Trust as IRA beneficiary

Hello,

When a trust is named as an IRA beneficiary (whether a conduit or accumulation trust), how much flexibility is there for the trust in terms of (a) may it be addressed within an IRA account owner’s living will and/or revocable living trust, to be established if applicable at the time of demise and if the trust is to be the primary beneficiary without a disclaimer or (b) must the trust actually be established now, while the IRA account owner is alive, even though the trust would not be in force until the account owner’s demise – assuming the trust is the primary beneficiary and there is no disclaimer?

As an example, within a client’s revocable living trust is a section dealing with a Beneficiary Trust and within the Trust Administration Article it references a conduit trust being established pursuant to the Beneficiary Trust Article to serve as the beneficiary of any retirement accounts of the account owner.

Thank you.

JH



You can put the trusts that receive the IRA benefits in the Will, or in a separate trust instrument.  It’s mainly just a matter of style.  I think it’s generally more efficient to put them in the Will, so as not to have to prepare a separate trust instrument, and to make sure that all of the provisions (except for the special requirements for trusts that receive IRA benefits) are identical to those for the trusts that receive the non-IRA assets.  Conduit trusts rarely make any sense.  They require that the distributions be paid out, thus throwing these amounts into the recipients’ estates, and exposing them to the recipients’ creditors and spouses.  For more on trusts as beneficiaries of retirement benefits, see my article on this subject in the March 2004 issue of BNA Tax Management’s Estates, Gifts & Trusts Journal:  http://www.kkwc.com/docs/AR20041209132954.pdf.



Thanks, Bruce.  Understood regarding the conduit versus accumulation trust differences.  However, with the accumulation trust don’t you have the negative of hitting the highest marginal tax bracket after $12k per year of income plus the 3.8% investment income tax?  So you sacrifice paying higher income tax from the trust in order to gain the added asset protection since the distributions don’t need to be paid out of the trust – although the RMDs do need to be paid from the IRA to the trust and, therefore, there can also be phantom income to the trust along with the compressed marginal income tax brackets.  So, there would need to be available liquidity to cover these cash hits.  Thank you.



You’re correct that the highest tax bracket will be achieved with $12K of income and any capital gains from other sources within the trust will be pushed to a 20% capital gains rate.
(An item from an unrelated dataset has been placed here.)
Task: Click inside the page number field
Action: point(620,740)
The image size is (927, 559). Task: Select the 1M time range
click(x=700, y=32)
The only consolation is that the 3.8% investment income tax does not apply to IRA withdrawals. 



It’s not phantom income.  The distributions are taxable when received.  There’s a tradeoff between the asset protection benefits of a trust and the income tax benefits of making distributions to beneficiaries in lower income tax brackets.  The trustees can decide how much, if anything, to distribute each year, taking into account income taxes and anything else they think relevant.
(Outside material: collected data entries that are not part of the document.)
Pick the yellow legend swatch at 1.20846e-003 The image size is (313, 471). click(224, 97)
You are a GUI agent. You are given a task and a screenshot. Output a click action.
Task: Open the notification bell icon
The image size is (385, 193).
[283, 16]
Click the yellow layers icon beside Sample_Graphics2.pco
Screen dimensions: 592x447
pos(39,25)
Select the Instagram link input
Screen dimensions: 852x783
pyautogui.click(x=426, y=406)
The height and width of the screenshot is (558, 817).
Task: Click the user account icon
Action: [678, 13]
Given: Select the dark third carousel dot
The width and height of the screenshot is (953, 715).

Me and my wife are beneficiaries of our IRAs. Now, we have our children as secondary beneficiaries. We also have Revocable Trust where, if we are incapacitated or deseased, our children, who are adult, listed as either trustees, and or beneficiaries of the trust. It was written in 2002.An attorney, who is helping us now to slightly revise some trust’s conditions per our request, is advising us to list the trust as a secondary beneficiary of our IRAs while vaugly explaining the reason. Here is what he wrote when I asked for advantage of listing the trust as secondary beneficiary vs. listing our children: “You are using your trust as the conduit for distributing your assets, so funneling your IRA money through it after you both pass away (as secondary beneficiary if spouse does not survive) follows the same plan.  The alternative is to use secondary beneficiary designations within your plan documents and that can be cumbersome.”Basically, if our children are listed as beneficiaries of the trust, what is the advantage of listing the trust as secondary beneficiary of IRAs vs. listing the children as the secondary beneficiaries? What are the RMD period consequences/advantage of the former one? Thank you.